(Collected data)
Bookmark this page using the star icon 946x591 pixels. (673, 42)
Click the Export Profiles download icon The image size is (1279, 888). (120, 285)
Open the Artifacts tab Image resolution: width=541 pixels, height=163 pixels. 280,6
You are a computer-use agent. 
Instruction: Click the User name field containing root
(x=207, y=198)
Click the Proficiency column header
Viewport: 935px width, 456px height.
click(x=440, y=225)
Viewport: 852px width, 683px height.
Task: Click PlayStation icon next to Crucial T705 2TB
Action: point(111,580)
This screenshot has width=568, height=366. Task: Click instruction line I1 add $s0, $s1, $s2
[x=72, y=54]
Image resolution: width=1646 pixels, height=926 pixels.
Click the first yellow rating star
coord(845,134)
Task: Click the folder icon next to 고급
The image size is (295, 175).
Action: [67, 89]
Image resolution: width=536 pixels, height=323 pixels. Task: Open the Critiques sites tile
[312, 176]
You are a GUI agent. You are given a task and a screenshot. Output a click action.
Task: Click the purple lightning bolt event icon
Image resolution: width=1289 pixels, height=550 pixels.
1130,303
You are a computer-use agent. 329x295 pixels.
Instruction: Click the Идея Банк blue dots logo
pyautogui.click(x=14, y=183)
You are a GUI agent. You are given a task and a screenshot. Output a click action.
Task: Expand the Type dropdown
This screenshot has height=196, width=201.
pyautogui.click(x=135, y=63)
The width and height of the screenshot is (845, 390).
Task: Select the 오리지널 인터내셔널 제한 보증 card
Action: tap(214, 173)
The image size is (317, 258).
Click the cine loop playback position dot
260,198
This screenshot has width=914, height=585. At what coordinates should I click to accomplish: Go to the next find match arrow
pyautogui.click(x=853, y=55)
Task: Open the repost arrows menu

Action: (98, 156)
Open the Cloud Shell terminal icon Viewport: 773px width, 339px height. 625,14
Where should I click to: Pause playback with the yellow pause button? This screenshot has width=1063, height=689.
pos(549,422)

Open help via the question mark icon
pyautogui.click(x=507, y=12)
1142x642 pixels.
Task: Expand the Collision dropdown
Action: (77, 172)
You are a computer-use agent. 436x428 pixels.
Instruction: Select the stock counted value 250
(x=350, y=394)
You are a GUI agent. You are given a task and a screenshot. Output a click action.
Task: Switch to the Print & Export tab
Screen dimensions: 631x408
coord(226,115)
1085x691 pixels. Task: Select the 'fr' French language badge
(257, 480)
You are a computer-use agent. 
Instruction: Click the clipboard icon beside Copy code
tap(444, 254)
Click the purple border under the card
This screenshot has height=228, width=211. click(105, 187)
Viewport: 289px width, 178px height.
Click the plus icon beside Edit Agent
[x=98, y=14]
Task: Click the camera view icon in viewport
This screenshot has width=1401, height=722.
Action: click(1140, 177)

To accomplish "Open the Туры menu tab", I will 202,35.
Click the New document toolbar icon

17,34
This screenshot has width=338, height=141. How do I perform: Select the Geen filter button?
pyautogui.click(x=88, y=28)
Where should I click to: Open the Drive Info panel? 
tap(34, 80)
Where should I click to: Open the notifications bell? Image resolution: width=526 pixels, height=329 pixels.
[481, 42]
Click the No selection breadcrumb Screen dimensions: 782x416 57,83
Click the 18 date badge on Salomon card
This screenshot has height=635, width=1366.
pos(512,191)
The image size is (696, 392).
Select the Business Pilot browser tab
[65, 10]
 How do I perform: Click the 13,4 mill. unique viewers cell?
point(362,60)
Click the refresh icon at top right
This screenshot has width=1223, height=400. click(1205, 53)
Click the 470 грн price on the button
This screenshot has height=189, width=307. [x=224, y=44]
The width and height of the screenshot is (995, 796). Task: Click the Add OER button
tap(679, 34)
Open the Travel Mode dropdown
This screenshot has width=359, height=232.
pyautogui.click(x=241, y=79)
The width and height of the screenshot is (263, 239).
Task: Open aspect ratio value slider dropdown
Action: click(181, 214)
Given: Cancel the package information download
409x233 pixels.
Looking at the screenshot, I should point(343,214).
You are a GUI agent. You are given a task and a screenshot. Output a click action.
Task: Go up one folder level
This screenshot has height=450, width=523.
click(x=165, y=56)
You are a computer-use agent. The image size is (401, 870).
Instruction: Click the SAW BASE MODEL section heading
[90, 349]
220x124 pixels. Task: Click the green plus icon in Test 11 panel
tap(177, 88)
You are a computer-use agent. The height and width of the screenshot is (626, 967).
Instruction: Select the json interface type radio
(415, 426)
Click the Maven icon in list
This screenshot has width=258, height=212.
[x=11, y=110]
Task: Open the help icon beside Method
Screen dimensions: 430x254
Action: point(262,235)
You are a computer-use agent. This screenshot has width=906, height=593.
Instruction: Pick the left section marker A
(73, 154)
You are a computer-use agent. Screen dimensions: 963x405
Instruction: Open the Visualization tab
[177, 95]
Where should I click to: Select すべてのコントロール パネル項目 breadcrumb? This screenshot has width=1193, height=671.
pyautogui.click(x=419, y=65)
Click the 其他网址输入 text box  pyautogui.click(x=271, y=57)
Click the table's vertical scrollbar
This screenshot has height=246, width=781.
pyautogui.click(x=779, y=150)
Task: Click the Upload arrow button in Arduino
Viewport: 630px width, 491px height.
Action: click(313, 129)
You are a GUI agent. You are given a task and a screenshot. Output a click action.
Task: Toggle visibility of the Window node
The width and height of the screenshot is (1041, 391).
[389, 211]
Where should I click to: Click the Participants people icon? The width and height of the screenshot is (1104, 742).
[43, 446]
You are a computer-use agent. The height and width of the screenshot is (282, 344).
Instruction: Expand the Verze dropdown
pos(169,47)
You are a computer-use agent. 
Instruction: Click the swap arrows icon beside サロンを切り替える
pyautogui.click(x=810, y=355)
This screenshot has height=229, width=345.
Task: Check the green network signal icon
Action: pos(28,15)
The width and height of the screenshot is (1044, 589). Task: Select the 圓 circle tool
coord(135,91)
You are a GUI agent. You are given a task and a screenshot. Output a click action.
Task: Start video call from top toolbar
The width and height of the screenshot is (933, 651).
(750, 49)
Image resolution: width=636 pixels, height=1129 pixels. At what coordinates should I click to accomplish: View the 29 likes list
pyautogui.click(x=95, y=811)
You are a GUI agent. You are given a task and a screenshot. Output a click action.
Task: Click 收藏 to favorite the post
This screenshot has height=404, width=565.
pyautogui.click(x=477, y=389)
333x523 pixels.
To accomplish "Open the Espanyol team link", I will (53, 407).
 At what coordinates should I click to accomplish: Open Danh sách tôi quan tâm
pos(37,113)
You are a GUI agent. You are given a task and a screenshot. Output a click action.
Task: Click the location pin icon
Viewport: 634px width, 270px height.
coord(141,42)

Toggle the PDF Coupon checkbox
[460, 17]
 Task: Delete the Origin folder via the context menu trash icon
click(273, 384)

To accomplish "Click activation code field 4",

— PROMPT —
The lines above, starting at the one with "This screenshot has width=568, height=366." and ending at the one with "Task: Click the purple", are the only ones to return, exactly as written.

— SOLUTION TO THIS TASK —
This screenshot has width=568, height=366. Task: Click instruction line I1 add $s0, $s1, $s2
[x=72, y=54]
Image resolution: width=1646 pixels, height=926 pixels.
Click the first yellow rating star
coord(845,134)
Task: Click the folder icon next to 고급
The image size is (295, 175).
Action: [67, 89]
Image resolution: width=536 pixels, height=323 pixels. Task: Open the Critiques sites tile
[312, 176]
You are a GUI agent. You are given a task and a screenshot. Output a click action.
Task: Click the purple lightning bolt event icon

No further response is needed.